→ EXERCISE DESCRIPTION:
Rewrite the items from the line with "Image resolution: width=1198" up to and including the line with "(1263, 957)", replacing "Terminal" with "Console" and leaving everything else unchanged. Omit the pictures from your answer.

→ DATA ROWS:
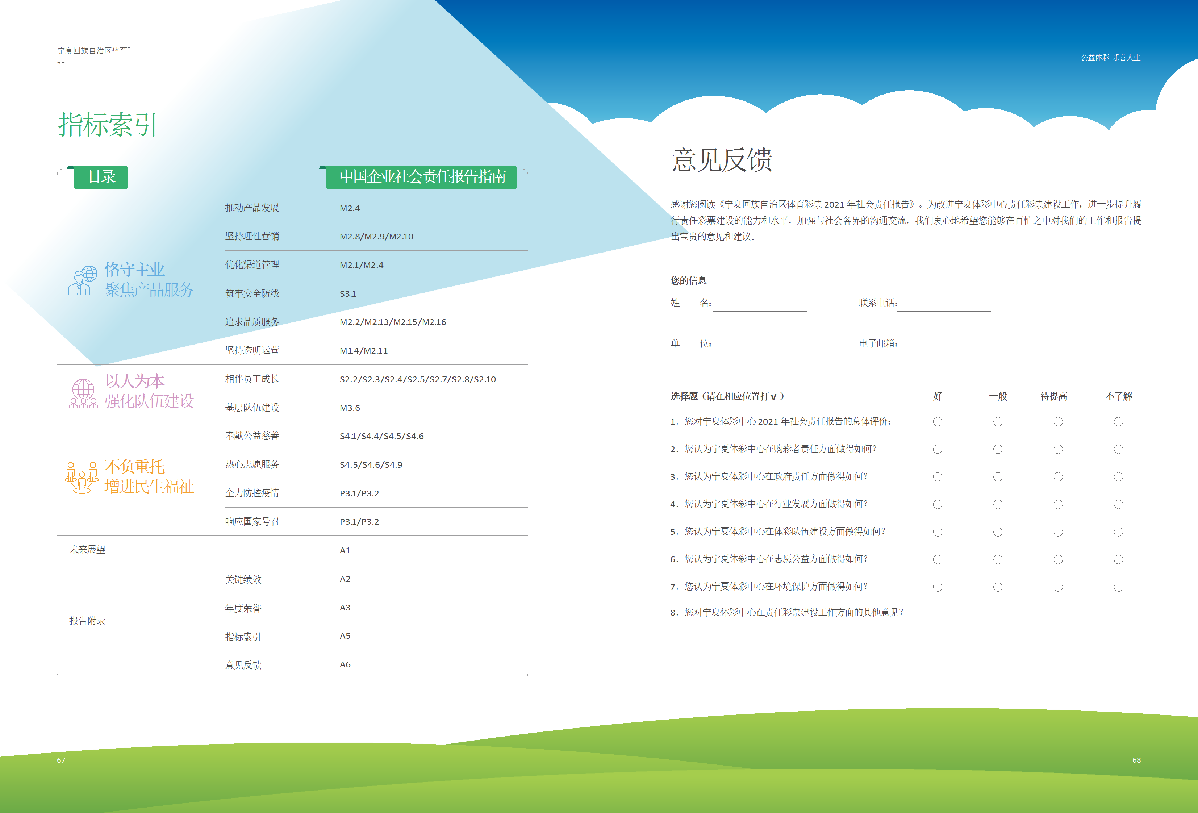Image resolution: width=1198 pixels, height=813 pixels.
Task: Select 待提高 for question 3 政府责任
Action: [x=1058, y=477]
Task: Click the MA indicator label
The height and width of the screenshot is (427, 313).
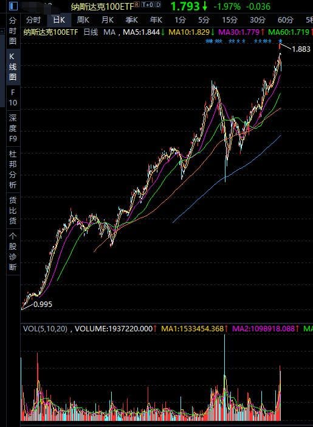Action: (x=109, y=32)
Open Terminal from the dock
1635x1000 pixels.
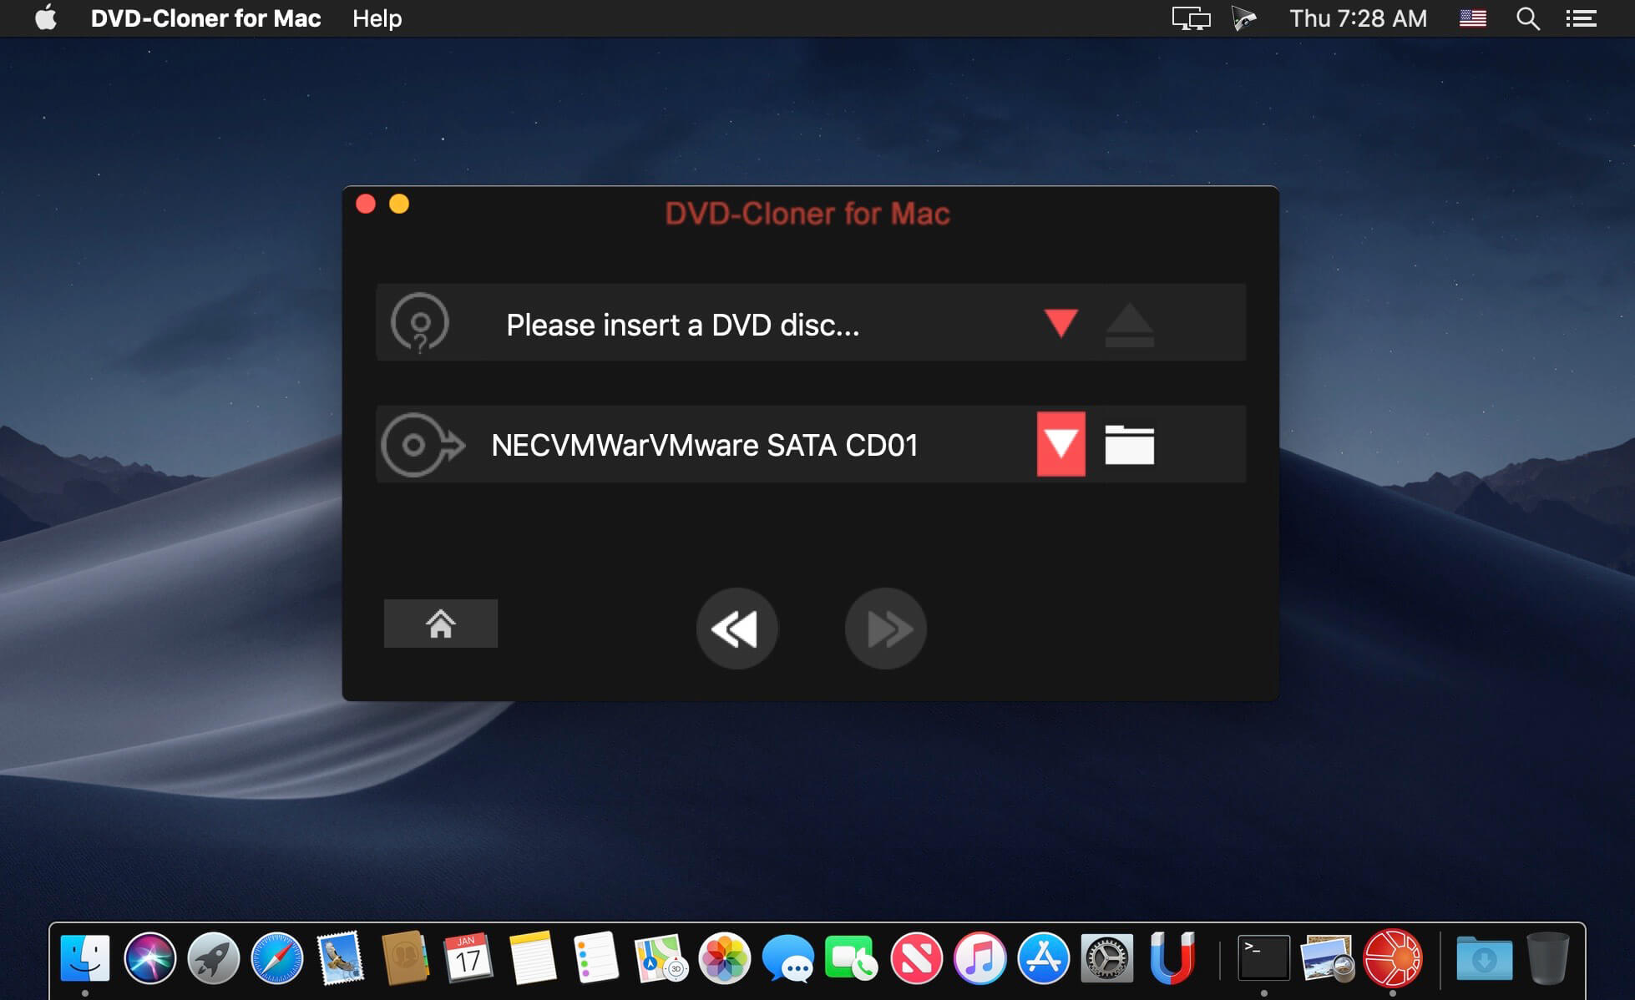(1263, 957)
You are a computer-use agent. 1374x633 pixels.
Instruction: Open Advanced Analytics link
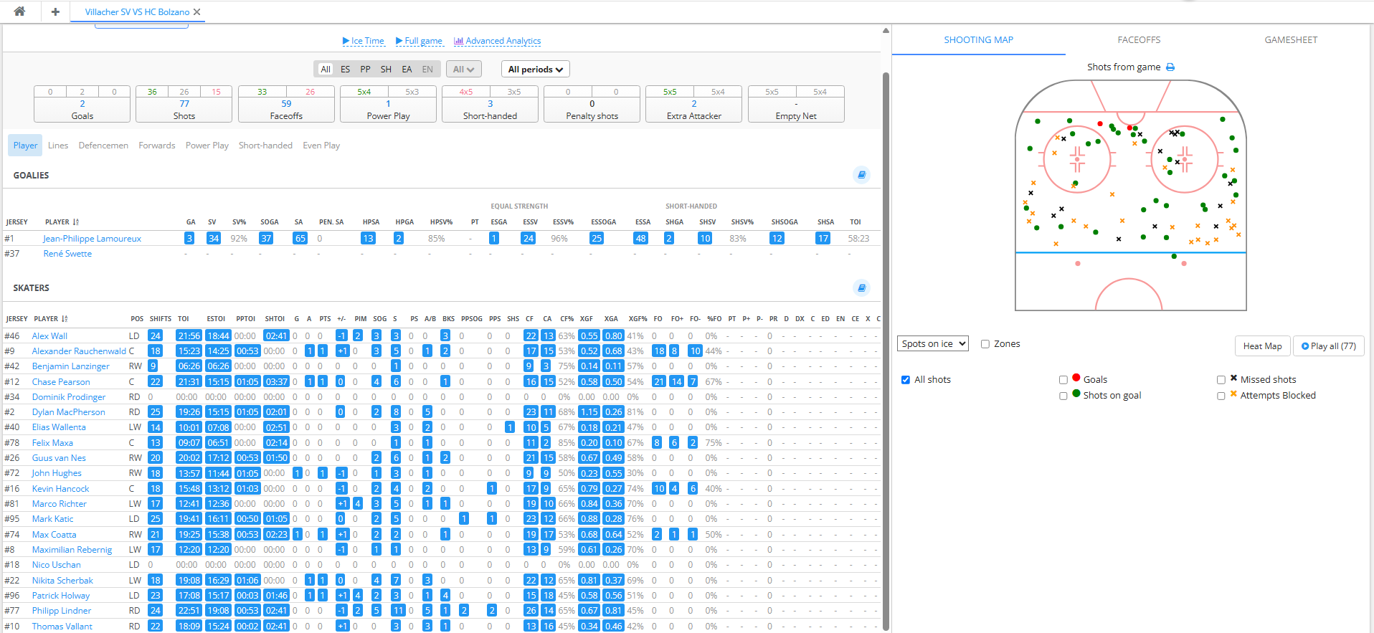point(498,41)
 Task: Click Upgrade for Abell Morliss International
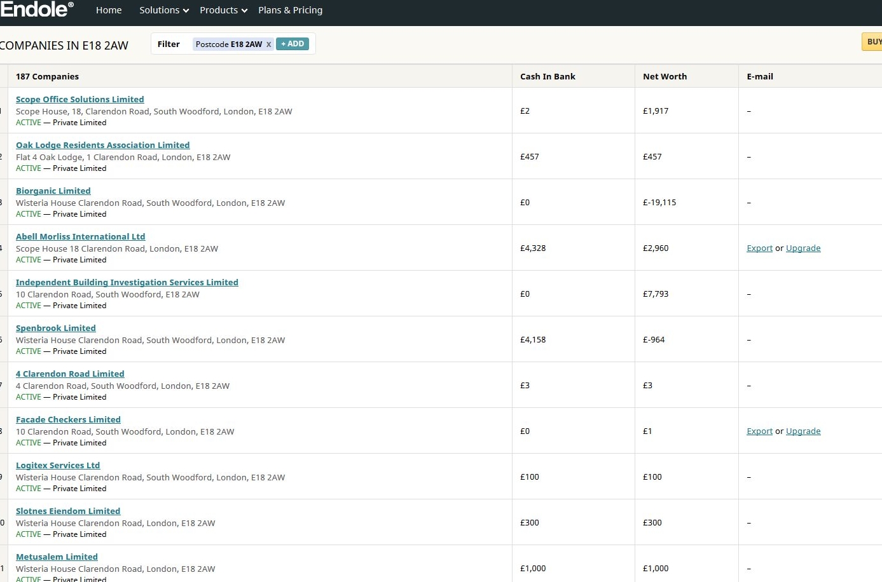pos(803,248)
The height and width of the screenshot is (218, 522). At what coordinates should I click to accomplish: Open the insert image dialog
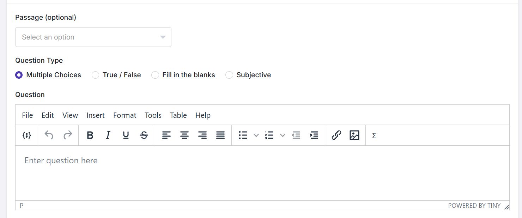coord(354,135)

==

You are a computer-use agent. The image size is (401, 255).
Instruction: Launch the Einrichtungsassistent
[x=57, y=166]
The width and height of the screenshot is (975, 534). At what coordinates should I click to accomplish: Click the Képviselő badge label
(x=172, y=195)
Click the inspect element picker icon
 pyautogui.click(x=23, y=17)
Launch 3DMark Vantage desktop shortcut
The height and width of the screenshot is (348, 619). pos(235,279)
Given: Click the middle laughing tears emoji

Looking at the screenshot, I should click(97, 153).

→ COMPLETE OUTPUT:
Image resolution: width=1198 pixels, height=813 pixels.
Task: Select 待提高 for question 3 政府责任
Action: [x=1058, y=477]
Task: Click the MA indicator label
The height and width of the screenshot is (427, 313).
Action: (x=109, y=32)
Open Console from the dock
1635x1000 pixels.
(1263, 957)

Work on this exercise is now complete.